In Ellen Forney’s Rock Steady: Brilliant Advice from My Bipolar Life, you’ll learn how to make a game of taking your meds by swallowing them all at once; how to reframe yourself as mysterious when you’re not feeling socially capable; and how to cry inconspicuously in public. Most importantly, you’ll learn about “SMEDMERTS”, which translates to “Sleep Meds Eat Doctor Mindfulness Exercise Routine Tools Support system.”
The fact that SMEDMERTS is pictured as a friendly little monster gives you an idea of the tone of the book. Psychological coping tools are presented as a kind of Batmanesque Utility Belt. A quote from “Fluffy” Flaubert shows him as a cartoon rabbit. Yet Rock Steady is careful and precise, too. It knows no amount of fun diminishes the amount of work mental stability can take. “Getting stable is really tough,” writes Forney. “Maintaining stability over the long term is a whole other challenge. Ideally, it’s less dramatic, but it’s just as demanding.”

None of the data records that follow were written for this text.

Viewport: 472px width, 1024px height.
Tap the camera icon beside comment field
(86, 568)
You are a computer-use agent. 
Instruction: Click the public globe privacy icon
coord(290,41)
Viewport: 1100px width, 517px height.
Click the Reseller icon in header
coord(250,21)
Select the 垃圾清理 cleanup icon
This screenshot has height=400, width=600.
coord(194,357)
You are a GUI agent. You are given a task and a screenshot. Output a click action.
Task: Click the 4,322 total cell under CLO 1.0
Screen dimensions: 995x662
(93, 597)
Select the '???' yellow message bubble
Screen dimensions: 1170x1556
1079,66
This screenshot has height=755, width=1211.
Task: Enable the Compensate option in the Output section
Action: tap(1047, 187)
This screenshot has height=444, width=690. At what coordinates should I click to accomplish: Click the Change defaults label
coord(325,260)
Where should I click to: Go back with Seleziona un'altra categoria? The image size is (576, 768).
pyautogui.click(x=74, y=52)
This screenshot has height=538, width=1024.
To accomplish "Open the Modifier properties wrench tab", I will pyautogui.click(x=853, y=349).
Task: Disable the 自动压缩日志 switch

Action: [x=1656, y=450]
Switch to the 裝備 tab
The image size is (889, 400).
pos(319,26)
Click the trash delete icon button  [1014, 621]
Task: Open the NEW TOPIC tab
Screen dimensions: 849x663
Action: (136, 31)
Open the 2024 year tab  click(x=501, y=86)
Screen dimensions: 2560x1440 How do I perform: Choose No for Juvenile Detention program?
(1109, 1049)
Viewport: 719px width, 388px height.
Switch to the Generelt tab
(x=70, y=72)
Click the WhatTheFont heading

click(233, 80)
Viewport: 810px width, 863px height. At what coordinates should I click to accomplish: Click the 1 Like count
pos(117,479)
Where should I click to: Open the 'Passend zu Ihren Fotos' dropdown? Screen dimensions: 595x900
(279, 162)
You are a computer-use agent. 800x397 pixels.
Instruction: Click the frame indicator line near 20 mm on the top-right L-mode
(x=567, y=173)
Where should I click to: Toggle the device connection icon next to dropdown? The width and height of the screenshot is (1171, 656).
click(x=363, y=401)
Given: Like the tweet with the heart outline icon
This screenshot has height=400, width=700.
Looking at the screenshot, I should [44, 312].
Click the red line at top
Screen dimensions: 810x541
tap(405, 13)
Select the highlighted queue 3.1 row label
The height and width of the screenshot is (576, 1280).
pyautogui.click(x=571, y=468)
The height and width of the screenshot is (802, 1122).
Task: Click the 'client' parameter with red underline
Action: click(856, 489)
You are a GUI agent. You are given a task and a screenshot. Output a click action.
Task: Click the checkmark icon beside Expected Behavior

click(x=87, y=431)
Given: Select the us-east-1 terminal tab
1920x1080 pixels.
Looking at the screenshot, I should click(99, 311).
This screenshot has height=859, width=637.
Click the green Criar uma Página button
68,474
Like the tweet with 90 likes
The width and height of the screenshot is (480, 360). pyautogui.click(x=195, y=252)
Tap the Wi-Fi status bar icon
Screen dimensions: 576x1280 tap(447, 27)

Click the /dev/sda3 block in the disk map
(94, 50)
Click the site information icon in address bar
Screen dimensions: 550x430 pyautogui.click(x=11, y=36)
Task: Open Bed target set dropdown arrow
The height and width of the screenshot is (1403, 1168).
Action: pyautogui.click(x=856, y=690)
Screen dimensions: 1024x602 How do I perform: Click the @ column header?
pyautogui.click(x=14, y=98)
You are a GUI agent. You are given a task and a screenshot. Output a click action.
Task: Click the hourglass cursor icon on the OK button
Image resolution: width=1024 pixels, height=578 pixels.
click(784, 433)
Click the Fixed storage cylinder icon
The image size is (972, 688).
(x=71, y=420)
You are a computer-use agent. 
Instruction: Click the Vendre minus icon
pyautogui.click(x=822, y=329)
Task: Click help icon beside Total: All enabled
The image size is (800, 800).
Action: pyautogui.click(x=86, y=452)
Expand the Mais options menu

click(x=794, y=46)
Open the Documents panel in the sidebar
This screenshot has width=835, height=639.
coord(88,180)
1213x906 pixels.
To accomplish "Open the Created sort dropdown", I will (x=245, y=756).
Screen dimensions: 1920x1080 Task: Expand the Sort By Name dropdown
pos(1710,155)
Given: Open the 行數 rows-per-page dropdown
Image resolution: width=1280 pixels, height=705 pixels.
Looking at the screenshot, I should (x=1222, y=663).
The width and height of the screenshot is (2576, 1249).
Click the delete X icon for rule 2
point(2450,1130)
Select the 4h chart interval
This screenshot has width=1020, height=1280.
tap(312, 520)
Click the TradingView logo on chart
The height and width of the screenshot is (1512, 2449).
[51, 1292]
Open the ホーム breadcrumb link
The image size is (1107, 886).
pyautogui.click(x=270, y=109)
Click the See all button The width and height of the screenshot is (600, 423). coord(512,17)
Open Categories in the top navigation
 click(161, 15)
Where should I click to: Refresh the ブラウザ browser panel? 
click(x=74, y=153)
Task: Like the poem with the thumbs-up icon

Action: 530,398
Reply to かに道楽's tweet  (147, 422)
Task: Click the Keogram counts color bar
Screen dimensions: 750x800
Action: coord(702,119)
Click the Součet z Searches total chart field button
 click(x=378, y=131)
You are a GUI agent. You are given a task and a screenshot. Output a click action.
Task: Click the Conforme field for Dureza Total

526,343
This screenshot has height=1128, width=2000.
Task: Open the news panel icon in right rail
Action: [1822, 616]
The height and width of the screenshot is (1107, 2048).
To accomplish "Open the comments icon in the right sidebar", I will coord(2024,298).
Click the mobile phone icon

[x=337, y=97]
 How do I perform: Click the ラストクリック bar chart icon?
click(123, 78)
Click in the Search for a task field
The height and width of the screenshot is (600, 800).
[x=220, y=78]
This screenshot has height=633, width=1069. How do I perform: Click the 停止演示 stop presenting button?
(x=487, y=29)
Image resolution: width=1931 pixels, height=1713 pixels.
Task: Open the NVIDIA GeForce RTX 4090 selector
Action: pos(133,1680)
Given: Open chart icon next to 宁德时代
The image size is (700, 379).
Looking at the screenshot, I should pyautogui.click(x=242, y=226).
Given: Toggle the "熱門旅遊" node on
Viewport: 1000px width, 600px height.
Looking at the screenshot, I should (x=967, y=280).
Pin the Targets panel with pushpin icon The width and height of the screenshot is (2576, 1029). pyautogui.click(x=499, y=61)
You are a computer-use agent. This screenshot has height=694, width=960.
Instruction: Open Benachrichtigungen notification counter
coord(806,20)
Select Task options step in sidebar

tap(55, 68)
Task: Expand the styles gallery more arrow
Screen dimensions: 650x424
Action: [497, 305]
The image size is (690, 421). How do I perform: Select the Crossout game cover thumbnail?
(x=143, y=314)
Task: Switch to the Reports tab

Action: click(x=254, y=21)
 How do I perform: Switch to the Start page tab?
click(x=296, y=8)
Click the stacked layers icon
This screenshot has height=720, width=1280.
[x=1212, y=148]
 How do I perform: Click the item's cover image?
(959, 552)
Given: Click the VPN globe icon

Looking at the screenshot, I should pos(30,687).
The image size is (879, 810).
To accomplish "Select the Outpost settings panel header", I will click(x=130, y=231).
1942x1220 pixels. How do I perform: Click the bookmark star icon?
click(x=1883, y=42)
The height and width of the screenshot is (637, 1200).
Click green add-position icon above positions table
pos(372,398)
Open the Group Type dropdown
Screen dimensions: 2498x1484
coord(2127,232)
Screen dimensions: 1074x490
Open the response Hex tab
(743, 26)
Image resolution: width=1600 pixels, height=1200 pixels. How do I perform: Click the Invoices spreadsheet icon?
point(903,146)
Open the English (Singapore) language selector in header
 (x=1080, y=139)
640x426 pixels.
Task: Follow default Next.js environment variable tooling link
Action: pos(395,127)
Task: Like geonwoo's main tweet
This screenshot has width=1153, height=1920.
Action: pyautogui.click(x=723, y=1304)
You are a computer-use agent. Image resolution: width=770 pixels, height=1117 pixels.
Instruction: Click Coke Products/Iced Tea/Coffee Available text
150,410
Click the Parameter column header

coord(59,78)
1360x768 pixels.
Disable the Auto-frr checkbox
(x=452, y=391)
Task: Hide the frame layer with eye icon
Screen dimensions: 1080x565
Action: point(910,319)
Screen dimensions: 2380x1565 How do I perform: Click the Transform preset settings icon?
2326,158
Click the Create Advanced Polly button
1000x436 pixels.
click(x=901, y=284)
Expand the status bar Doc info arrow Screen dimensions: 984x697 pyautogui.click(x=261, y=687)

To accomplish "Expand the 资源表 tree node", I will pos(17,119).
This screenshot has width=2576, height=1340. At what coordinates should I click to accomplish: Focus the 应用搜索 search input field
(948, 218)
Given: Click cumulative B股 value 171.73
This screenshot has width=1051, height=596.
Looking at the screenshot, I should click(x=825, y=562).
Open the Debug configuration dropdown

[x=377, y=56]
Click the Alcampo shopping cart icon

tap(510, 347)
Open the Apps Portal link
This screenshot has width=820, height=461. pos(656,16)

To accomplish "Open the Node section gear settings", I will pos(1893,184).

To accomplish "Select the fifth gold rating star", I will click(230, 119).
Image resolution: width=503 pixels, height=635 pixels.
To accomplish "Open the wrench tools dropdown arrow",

Forney first documented her own bipolar experience in her 2012 graphic memoir, Marbles: Mania, Depression, Michelangelo, and Me. It depicted her mania with word balloons crammed with text, anecdotes about proposing make-out sessions with strangers, and vivid, sometimes upsetting, sketches from her journals. Forney resists medication at first as she fears she can’t be creative without her extreme moods; the book quickly becomes an interrogation of the notion of the “crazy artist”. She decides she doesn’t want to embrace unnecessary pain and can still make her art without it. It ends with her stating, simply, “I’m okay.”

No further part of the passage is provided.